The longest section of the book, “Face to Face,” contains a substantial number of works by non-British, non-European artists and addresses the presentation of and self-representation by colonized people and the development of hybrid, transcultural modes of visual expression. As in the previous two sections, portraiture dominates, with some artworks, such as Simon de Passe’s Portrait of Pocahontas Aged 21 (1616), epitomizing the ideal of the noble savage, although Carol Jacobi’s catalogue essay for this painting does debunk the subject’s Disneyfied biography. On the subject of cross-cultural exchange, Indian artist Manchershaw Pithawalla’s paintings are referred to as “optimistic westernization” (following Partha Mitter), while in his discussion of early twentieth-century wood and bronze figure sculptures from Nigeria, Casely-Hayford notes that for “aspirational individuals” the adoption of Western culture could have “palpably positive benefits” (193).
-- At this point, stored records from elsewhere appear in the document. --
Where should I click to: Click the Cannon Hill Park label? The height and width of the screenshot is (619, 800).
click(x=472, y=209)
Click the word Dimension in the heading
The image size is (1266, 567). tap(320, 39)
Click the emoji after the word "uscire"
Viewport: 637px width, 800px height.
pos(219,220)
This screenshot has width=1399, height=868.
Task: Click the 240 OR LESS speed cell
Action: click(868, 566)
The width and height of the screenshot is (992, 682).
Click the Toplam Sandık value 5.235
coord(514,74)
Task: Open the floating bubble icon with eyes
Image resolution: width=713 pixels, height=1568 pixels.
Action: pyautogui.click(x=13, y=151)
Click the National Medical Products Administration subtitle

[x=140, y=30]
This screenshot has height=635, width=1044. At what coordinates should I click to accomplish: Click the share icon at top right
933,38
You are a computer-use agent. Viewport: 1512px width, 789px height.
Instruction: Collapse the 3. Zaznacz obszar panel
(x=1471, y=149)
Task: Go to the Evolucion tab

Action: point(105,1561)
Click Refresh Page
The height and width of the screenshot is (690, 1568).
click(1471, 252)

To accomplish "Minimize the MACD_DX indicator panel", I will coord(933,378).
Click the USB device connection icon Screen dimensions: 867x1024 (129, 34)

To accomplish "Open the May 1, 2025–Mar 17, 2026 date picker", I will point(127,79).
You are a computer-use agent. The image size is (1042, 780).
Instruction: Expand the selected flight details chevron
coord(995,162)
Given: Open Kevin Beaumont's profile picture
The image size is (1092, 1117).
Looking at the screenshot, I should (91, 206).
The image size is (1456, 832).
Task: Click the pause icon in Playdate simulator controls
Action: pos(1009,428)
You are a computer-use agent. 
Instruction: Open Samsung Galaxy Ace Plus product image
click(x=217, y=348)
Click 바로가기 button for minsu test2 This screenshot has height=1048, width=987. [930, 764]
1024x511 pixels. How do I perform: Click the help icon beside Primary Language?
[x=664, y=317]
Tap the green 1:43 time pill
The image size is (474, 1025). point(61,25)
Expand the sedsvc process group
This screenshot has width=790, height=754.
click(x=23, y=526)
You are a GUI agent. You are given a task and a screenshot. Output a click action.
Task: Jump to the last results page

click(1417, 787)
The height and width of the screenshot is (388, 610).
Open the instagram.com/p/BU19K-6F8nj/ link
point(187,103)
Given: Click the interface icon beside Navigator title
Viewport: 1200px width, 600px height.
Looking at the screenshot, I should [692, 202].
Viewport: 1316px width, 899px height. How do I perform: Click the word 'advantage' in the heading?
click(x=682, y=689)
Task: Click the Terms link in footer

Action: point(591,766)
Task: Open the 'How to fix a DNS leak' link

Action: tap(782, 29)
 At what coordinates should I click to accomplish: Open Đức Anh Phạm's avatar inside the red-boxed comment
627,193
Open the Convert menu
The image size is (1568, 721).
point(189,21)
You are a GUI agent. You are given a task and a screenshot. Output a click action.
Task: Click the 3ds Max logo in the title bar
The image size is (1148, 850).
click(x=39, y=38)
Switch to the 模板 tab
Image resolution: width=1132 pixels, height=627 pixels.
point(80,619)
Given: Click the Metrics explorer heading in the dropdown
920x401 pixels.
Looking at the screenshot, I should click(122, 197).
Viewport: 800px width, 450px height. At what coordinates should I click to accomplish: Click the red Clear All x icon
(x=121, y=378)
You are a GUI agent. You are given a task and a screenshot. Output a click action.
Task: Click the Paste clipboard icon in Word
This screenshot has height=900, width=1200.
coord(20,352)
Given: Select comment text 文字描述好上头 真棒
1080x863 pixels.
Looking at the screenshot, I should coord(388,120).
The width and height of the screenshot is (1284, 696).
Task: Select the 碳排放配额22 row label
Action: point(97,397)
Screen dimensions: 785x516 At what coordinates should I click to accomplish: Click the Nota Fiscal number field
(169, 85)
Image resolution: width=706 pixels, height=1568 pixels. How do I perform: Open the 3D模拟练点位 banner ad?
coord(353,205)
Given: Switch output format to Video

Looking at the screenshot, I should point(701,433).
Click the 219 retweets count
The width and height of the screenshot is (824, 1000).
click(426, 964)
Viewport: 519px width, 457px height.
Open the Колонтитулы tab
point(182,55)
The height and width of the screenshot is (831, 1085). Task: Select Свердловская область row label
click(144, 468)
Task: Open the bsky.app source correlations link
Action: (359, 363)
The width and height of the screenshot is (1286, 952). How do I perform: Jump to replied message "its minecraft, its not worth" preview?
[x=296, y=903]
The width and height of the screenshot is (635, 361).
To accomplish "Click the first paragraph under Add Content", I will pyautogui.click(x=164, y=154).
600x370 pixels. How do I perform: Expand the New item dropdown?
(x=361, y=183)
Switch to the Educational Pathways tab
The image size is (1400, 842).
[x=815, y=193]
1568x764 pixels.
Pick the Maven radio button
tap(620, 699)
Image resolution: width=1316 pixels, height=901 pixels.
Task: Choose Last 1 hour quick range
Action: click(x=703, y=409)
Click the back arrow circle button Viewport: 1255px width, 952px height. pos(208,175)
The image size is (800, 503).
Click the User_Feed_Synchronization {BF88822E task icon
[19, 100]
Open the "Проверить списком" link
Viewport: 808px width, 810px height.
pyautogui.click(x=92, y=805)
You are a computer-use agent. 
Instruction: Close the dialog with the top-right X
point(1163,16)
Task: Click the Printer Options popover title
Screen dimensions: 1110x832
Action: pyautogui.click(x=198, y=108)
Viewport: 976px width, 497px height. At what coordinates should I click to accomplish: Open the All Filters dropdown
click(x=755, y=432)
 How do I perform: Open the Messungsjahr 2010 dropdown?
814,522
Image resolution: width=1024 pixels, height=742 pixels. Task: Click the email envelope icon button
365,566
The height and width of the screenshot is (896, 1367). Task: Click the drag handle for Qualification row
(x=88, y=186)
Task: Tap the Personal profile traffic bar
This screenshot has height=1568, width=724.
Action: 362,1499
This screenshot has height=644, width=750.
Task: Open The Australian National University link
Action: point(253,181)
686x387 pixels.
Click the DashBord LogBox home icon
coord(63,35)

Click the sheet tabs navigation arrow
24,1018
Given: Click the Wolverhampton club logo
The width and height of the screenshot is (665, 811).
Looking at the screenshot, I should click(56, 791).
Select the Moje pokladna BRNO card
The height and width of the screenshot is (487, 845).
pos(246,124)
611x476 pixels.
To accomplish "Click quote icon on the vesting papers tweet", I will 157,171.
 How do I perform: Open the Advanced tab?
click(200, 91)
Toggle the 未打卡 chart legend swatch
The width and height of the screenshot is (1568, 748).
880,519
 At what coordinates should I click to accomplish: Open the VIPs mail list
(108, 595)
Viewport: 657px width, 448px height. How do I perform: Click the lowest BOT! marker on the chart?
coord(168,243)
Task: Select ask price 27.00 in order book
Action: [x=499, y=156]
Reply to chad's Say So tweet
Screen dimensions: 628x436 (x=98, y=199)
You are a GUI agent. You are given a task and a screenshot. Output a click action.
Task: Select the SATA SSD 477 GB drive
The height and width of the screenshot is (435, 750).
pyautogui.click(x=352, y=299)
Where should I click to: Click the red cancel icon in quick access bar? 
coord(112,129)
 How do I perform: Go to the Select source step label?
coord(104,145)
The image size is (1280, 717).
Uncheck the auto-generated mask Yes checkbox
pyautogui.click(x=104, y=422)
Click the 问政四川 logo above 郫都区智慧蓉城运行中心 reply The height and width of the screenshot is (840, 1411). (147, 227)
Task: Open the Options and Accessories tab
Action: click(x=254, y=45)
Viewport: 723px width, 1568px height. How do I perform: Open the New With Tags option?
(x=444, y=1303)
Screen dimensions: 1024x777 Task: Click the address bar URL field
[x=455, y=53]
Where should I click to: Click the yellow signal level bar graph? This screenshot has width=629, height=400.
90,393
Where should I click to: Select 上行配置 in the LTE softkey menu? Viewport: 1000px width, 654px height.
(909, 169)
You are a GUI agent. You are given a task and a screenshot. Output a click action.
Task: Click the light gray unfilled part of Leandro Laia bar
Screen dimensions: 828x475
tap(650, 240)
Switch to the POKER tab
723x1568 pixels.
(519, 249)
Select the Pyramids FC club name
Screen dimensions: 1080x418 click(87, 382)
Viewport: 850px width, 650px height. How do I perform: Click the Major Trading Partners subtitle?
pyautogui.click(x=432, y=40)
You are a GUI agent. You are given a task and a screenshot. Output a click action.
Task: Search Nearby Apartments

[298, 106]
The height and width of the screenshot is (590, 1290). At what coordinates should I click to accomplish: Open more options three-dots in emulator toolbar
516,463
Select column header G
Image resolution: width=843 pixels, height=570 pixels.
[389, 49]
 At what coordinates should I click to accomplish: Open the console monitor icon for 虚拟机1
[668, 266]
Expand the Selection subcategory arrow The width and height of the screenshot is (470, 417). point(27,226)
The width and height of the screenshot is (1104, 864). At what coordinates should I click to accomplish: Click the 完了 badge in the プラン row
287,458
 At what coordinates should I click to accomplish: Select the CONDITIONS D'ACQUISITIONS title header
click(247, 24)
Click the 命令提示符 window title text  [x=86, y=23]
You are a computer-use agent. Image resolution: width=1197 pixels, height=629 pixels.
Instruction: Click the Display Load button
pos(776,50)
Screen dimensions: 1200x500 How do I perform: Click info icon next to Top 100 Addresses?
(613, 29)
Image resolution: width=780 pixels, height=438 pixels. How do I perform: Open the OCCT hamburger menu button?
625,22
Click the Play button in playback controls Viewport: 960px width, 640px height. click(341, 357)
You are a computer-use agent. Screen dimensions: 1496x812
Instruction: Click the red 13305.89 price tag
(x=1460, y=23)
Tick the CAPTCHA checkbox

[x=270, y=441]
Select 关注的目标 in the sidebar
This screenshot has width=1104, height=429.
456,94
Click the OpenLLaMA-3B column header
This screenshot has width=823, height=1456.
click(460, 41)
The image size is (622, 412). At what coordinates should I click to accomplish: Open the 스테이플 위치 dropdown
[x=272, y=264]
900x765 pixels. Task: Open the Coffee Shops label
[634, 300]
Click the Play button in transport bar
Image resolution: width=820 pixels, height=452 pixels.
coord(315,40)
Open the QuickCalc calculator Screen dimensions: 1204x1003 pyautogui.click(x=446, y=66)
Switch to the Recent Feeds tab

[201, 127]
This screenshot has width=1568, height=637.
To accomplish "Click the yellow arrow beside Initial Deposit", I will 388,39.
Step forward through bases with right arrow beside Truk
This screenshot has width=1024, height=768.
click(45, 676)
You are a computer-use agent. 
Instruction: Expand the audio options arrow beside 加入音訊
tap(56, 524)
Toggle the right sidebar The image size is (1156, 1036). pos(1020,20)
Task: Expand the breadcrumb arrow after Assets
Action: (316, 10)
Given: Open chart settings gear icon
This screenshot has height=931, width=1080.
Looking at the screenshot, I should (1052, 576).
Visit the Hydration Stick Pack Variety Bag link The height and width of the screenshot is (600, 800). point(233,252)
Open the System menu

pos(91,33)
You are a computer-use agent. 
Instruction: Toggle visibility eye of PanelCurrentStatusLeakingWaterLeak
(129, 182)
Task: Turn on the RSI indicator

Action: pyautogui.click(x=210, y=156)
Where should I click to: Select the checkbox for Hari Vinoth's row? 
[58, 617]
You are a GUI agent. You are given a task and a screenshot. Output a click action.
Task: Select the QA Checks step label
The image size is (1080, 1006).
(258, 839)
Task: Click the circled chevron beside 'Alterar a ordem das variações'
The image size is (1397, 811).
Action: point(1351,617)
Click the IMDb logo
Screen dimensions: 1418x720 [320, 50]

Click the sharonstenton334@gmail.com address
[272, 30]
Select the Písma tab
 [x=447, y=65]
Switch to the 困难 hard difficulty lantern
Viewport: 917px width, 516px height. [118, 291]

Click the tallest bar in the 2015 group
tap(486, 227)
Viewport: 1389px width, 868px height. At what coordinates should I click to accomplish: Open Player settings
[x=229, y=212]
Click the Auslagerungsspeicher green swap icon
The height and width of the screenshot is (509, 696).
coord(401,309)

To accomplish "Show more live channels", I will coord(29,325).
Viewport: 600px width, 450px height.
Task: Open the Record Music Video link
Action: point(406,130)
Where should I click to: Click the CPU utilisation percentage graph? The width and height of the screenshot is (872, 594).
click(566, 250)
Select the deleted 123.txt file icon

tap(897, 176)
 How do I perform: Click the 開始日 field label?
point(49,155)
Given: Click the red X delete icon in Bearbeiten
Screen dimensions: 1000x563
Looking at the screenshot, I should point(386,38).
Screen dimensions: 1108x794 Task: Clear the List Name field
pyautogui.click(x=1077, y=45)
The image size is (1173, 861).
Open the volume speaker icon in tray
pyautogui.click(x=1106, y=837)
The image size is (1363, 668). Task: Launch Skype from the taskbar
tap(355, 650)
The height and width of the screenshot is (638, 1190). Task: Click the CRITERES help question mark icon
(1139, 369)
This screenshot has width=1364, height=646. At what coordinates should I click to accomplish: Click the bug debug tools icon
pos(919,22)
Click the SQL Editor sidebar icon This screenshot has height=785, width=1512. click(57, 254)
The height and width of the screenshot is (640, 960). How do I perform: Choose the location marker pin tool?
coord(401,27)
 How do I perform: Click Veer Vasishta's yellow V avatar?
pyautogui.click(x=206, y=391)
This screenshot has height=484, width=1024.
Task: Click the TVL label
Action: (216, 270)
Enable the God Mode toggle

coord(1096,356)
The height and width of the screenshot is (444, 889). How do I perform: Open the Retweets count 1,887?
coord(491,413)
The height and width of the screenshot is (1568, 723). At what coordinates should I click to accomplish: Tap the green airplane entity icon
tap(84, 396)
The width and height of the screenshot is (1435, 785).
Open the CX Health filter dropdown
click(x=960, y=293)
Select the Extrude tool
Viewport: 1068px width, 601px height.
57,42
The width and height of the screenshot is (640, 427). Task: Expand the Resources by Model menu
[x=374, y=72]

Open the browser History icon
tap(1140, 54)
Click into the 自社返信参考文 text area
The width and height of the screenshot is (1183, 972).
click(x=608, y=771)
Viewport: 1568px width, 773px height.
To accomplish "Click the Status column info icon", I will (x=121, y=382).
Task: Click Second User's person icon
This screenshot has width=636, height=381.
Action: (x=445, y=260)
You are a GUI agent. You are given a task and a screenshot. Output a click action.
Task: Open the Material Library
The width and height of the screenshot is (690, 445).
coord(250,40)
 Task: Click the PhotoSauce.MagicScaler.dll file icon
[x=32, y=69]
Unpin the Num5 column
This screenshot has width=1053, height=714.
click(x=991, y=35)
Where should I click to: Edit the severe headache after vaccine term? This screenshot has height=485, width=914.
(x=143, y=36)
Works from the early twentieth century straddle “Face to Face” and the final section, “Out of Empire,” and there is an uneasy transition from the high imperialism of the Victorian age to the era of independence after 1945. Nonetheless, in “Out of Empire” Carol Jacobi attempts to narrate the rise of anticolonialist and nationalist agendas, as found in Jamini Roy’s Santhal Drummers (ca.1936), which embodies an “aesthetic of the subaltern” (citing Natasha Eaton). Ronald Moody, Benedict (better known as Ben) Enwonwu, and Uzo Egonu are all noted for their engagement with Parisian négritude, and the arrival of Commonwealth artists in Britain in the 1950s and 1960s is recounted. The selection and discussion of Aubrey Williams, Avinash Chandra, Balraj Khanna, and others, however, suggests an overreliance on Rasheed Araeen’s catalogue for his groundbreaking exhibition The Other Story: Afro-Asian Artists in Post-War Britain (1989). Here, Sonia Boyce becomes representative a generation of black British artists who rose to prominence in the early 1980s; the Black Audio Film Collective’s Signs of Empire (1983) and Chila Kumari Burman’s Convenience Not Love (1986–7) are but two works that could also have been included, but these suggestions also highlight the absence of overtly confrontational work from the 1980s. Two works by contemporary Australian artists of aboriginal heritage—Judy Watson and Brook Andrews—become tokenistic, although their accompanying texts by Nicholas Thomas are pithy and engaging. Again, these inclusions simply serve to highlight omissions: Where for instance, are examples of contemporary Canadian, New Zealand, or Nigerian artists who are engaging with colonial legacies? Are no works by Rebecca Belmore or George Nuku held in British collections?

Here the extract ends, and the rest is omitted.